La propagande au service des patrons.
1941 ! C’est la guerre ! Mais pas pour tout le monde, du moins, pas encore. Les États-Unis ne sont alors pas engagés dans la Seconde Guerre Mondiale. En parallèle, l’industrie cinématographique britannique met sa puissance médiatique au service de la nation et des Alliés à travers ce que l’on peut qualifier de cinéma de propagande. Car oui, le cinéma de propagande ne se résume pas forcément à des errances cinématographiques douteuses au service de méchantes dictatures (vous savez, là où les gens ont des chapeaux gris et des bottes à fermeture éclair). Des cinéastes tels Leni Riefenstahl et son Triomphe de la Volonté auront prouvé les immenses qualités artistiques et techniques qu’on peut déceler dans ce cinéma de propagande. Michael Powell et Emeric Pressburger, alors flèches montantes du cinéma britannique, exploitent leur savoir-faire dans un cinéma au service des Alliés à travers 49ème Parallèle.
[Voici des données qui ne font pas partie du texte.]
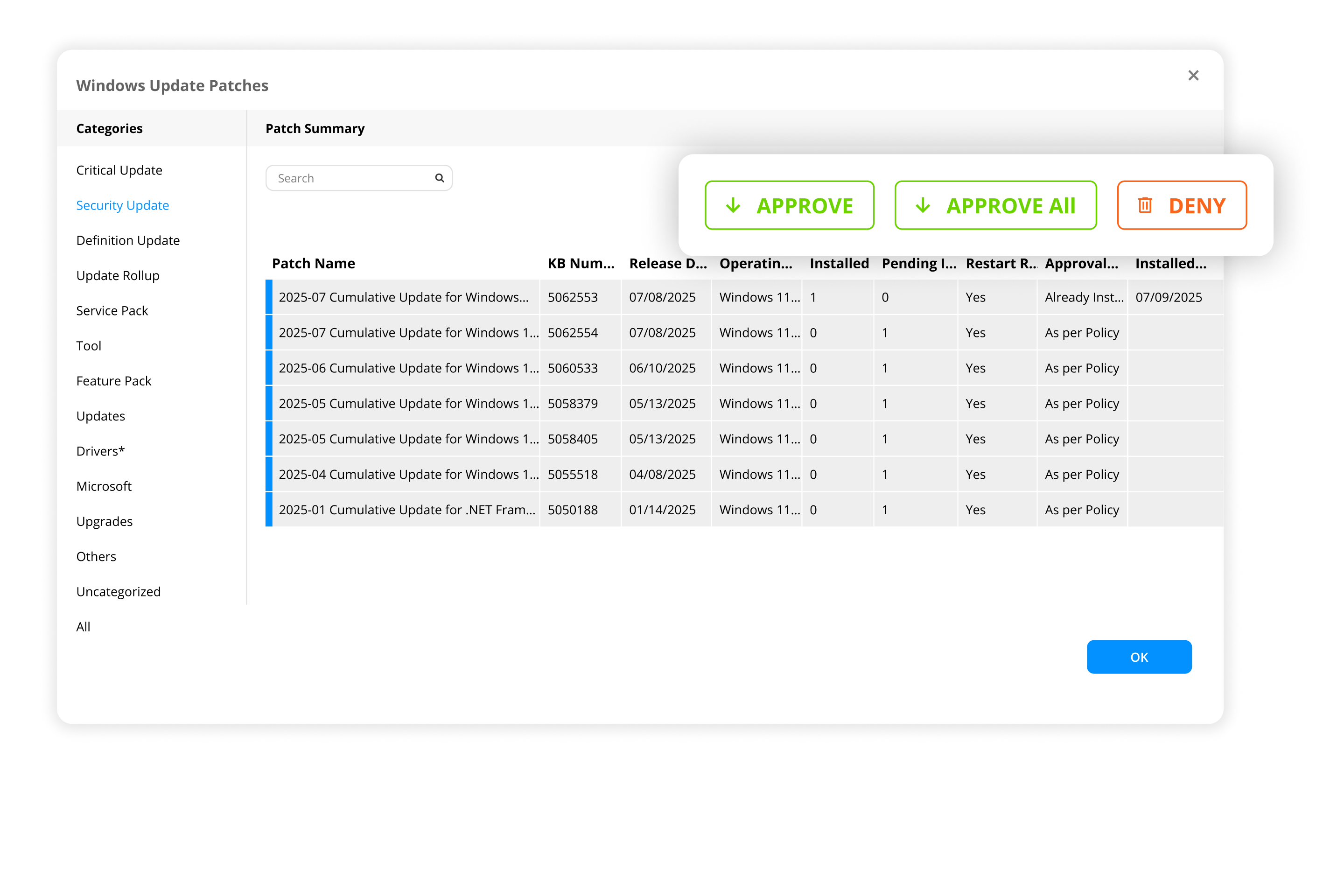Click the trash icon on DENY button
Viewport: 1344px width, 896px height.
coord(1145,205)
A nouveau, un exemple parfait qui confirme que ce cinéma n’est pas à oublier sous prétexte de son engagement.
Situant leur intrigue dans les terres du Nouveau Monde, plus précisément au Canada (alors en guerre), où ont débarqué les quelques rescapés d’un U-Boot allemand, Powell & Pressburger voient ici un moyen de confronter éventuellement les voisins américains à leurs responsabilités vis-à-vis du Vieux Continent. Choc des cultures, bien évidemment : on retrouve d’un côté les diverses populations du Canada confrontées, de l’autre côté, à des germains endoctrinés au possible. Néanmoins, afin d’équilibrer le récit, un personnage allemand fait la différence par rapport à ses collègues et succombe à l’esprit de liberté et de tolérance qui règne dans ce pays.
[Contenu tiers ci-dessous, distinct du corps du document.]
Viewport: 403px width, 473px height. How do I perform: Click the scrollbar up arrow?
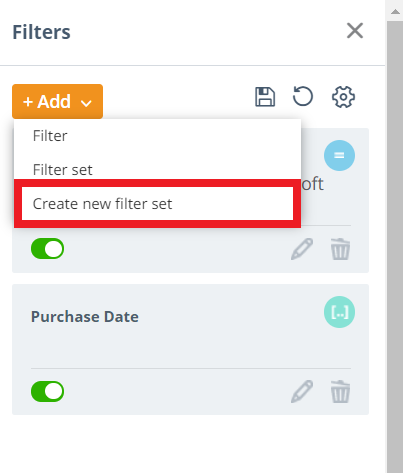pyautogui.click(x=395, y=12)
Si l’on n’évite pas certains clichés, finalement excusable compte-tenu du contexte de production, les personnages créent un déroulement fluide de l’histoire, finalement pas si improbable. De rencontres en rencontres avec les autochtones du Canada, nous nous prêtons finalement au jeu et espérons à la fois la survie de ces soldats allemands perdus à l’autre bout du monde autant que leur reconversion, bien qu’utopique pour la plupart. C’est là toute la puissance cinématographique du film : faire croire le spectateur en ces idéaux de liberté, éculés comme jamais, auxquels néanmoins on s’attache avec naïveté, même 70 ans plus tard.
Si ce résultat est possible, c’est probablement car le duo de réalisateurs maîtrise comme jamais les outils qui sont à leur disposition, empêchant le spectateur de buter sur des détails ou des lourdeurs qui auraient plombé d’autres films à la forme moins soignée. Tout s’enchaîne, aucun temps mort. A noter par ailleurs, que pour assurer la fluidité du récit, on retrouve un certain David Lean au montage (et également Freddie Young à la photographie, son futur chef-opérateur). Un Grand formé à l’école des Grands, ma foi, ceci explique cela.
Ce qu’on pourrait par ailleurs retenir de 49ème Parallèle, c’est sa modernité. Évidemment, c’est à nuancer compte tenu des remarques faites plus haut, mais on ne peut tout de même que saluer l’équilibre du récit que même des films post-Seconde Guerre Mondiale n’ont pas pu obtenir. Outre son engagement, l’intérêt du métrage est bel et bien toujours présent, puisqu’il en reste un film de guerre, si ce n’est d’aventures, maîtrisé de bout en bout, avec toute l’élégance du cinéma britannique.